EXERCISE ::
Convert everything from the line containing "Dichiarazione di accessibilità (591, 2153)" down to the line containing "[App Apple] (724, 87)" in the records into a numbered list, skipping any blank lines.

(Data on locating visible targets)
* * *

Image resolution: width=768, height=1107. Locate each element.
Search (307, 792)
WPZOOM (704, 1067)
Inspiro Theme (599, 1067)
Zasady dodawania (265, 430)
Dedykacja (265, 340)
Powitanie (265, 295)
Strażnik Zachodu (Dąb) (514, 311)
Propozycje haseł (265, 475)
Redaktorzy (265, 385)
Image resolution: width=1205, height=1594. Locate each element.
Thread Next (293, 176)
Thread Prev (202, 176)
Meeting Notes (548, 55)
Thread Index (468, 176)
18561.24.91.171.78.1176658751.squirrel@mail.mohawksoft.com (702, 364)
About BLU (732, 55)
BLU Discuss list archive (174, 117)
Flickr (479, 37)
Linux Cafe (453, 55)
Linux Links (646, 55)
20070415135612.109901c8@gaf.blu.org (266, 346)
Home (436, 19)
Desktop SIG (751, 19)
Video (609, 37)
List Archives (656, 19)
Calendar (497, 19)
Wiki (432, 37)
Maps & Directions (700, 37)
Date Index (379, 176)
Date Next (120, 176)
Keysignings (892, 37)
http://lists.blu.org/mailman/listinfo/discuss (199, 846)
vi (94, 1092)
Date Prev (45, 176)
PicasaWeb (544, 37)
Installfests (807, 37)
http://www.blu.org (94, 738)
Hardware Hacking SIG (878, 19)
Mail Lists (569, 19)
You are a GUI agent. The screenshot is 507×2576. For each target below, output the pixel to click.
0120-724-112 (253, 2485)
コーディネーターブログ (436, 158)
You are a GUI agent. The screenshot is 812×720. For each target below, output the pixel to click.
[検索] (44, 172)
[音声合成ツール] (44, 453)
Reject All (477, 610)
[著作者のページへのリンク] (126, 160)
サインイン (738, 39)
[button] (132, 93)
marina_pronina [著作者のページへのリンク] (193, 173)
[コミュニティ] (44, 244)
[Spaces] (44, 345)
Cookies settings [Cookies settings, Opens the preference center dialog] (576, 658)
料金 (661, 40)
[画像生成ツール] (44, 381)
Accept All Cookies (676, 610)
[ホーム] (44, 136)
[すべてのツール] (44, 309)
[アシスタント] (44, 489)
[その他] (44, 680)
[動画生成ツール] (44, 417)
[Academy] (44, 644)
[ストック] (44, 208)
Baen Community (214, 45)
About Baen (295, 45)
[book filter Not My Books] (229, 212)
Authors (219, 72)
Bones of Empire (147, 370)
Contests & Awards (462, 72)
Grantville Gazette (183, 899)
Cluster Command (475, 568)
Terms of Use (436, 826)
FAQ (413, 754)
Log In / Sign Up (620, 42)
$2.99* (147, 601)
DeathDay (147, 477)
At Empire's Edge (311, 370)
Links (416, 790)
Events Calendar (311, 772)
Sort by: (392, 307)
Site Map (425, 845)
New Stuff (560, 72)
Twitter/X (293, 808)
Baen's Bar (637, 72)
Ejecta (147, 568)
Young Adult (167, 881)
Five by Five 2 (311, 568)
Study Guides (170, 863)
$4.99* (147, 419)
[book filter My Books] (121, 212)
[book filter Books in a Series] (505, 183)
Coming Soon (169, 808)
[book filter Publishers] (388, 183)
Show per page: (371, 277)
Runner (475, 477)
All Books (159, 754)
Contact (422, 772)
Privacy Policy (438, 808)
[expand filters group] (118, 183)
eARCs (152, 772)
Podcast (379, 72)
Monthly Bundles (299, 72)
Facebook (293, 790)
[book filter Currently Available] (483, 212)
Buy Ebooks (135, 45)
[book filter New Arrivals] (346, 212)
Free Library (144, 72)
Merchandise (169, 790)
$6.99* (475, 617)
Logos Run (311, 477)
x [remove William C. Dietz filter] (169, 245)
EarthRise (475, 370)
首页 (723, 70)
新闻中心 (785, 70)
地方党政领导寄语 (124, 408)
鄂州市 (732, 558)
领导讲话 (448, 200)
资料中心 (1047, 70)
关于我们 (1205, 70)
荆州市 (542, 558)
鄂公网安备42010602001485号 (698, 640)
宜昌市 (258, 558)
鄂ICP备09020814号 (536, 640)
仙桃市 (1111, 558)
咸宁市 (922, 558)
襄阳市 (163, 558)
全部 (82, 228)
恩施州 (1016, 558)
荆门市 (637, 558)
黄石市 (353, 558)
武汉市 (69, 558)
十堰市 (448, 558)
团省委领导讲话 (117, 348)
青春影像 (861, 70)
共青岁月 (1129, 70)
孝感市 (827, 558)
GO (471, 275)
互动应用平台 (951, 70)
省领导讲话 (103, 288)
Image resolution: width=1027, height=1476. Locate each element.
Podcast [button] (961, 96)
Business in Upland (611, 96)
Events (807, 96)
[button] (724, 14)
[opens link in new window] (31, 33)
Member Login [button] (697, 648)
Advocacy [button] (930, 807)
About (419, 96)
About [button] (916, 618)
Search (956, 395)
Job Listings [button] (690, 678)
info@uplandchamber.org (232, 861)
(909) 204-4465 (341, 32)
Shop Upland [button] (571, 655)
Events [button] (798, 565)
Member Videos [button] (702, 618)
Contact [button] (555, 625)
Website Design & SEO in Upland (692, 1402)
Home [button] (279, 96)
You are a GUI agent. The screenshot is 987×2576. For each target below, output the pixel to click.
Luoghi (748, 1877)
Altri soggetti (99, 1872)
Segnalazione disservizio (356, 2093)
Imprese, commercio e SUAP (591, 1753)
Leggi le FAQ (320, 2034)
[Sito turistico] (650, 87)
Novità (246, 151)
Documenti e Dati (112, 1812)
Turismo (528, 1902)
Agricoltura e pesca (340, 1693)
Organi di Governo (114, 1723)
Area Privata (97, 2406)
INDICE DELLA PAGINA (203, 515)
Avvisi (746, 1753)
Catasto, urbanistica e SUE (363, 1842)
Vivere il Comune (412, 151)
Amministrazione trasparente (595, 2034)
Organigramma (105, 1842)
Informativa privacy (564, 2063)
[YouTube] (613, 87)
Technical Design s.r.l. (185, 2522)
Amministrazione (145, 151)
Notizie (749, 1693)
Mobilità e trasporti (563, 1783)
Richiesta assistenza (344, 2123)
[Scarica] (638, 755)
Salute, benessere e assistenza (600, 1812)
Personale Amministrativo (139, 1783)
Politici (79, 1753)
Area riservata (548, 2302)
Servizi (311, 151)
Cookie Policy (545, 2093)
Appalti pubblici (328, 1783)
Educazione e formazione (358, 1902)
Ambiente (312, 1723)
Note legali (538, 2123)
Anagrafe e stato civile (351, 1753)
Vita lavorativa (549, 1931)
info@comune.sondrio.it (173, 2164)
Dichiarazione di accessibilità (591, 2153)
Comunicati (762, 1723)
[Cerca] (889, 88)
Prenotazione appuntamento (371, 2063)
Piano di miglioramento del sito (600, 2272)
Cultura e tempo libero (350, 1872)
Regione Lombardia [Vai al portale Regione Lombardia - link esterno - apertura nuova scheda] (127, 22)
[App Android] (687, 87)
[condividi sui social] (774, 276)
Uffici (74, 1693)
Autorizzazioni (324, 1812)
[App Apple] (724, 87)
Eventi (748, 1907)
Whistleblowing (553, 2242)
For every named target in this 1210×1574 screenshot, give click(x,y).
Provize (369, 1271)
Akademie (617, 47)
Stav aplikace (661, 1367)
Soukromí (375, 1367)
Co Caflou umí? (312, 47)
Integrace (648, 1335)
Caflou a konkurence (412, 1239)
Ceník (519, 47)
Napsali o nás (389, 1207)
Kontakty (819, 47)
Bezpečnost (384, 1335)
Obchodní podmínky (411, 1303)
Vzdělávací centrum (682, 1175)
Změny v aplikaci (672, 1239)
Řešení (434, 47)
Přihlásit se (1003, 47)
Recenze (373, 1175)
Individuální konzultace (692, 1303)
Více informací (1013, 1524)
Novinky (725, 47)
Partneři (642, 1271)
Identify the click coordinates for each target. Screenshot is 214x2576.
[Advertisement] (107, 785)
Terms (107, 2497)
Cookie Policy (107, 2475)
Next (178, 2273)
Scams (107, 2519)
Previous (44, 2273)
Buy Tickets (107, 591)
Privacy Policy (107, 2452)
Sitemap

* * *

EXERCISE OUTPUT ::
1. Dichiarazione di accessibilità (591, 2153)
2. Comunicati (762, 1723)
3. [Cerca] (889, 88)
4. Prenotazione appuntamento (371, 2063)
5. Piano di miglioramento del sito (600, 2272)
6. Cultura e tempo libero (350, 1872)
7. Regione Lombardia [Vai al portale Regione Lombardia - link esterno - apertura nuova scheda] (127, 22)
8. [App Android] (687, 87)
9. [condividi sui social] (774, 276)
10. Uffici (74, 1693)
11. Autorizzazioni (324, 1812)
12. [App Apple] (724, 87)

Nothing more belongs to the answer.